Tosca begins: Lyn, the following is the story of my great, great, great grandmother on my mother’s side.
“In 1883, the newly-widowed Azuba Moncrief packed up her possessions. Prompted by the urging of a cousin and further intrigued by an issue of the Ottawa Republican advertising homes in Nebraska on lands of the Union Pacific Railroad Company, Azuba planned to take her four children west to start a new life. But when she returned home from securing a team to haul her family’s things to the train depot, she soon discovered that her oldest son had fallen ill with measles. She would have to delay their departure until the illness had runs its course—through all four of her children. During those weeks, Azuba nursed her children toward health and contemplated the future. Little in Azuba’s life had ever gone as planned.
Born in1841, in Hebron, New York, Azuba was raised under the religious guidance of her self-educated preacher father, who believed wholeheartedly in the benefits of education. In 1865, she followed her two older sisters and entered Oberlin College in Ohio as a sophomore. Oberlin had already pioneered the “joint education of the sexes” in 1833, educating men and women alongside one another, and had just graduated its first African American woman in 1862.

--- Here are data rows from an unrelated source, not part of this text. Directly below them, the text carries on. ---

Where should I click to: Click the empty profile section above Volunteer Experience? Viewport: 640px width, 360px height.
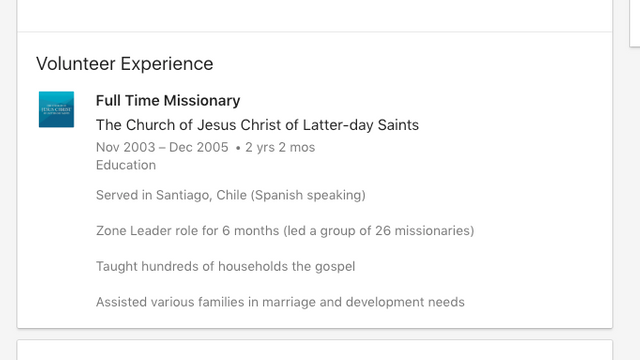[x=315, y=16]
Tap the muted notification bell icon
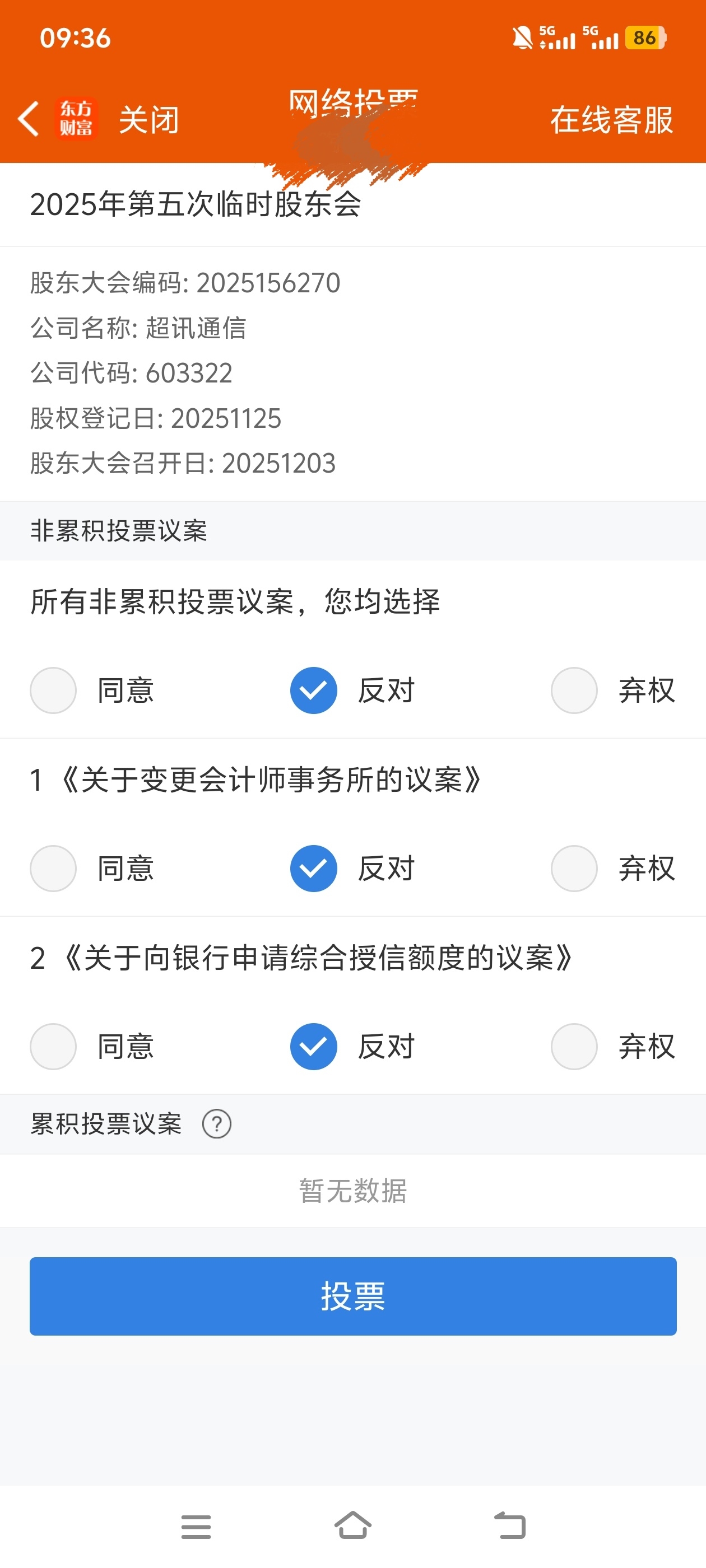The height and width of the screenshot is (1568, 706). [522, 38]
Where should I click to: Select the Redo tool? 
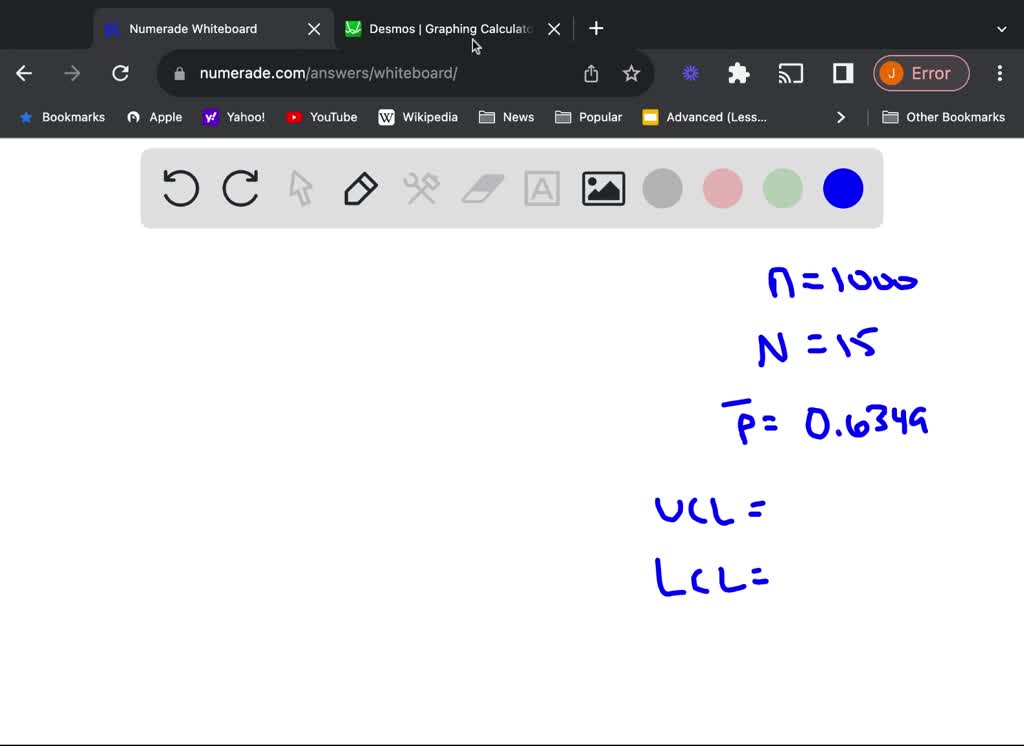tap(240, 188)

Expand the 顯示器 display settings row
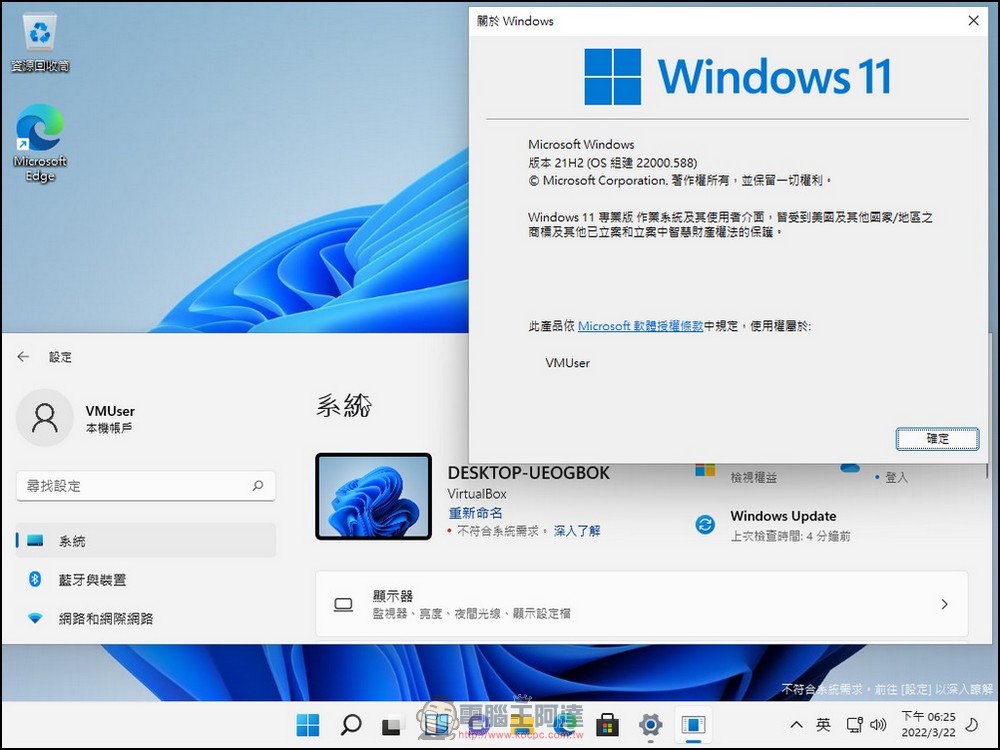[641, 604]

College life, however, was not good to her; her second year she came down with typhoid. She was not the only one to become ill; Azuba’s sisters had both contracted tuberculosis while in college. That year, Azuba’s oldest sister died. The following year her second sister died, by which time Azuba’s father had dramatically changed his opinion of college education. After a drawn-out struggle with his daughter, who wanted to remain in school, he brought Azuba home, “fully satisfied not to invade these dangerous institutions any more.”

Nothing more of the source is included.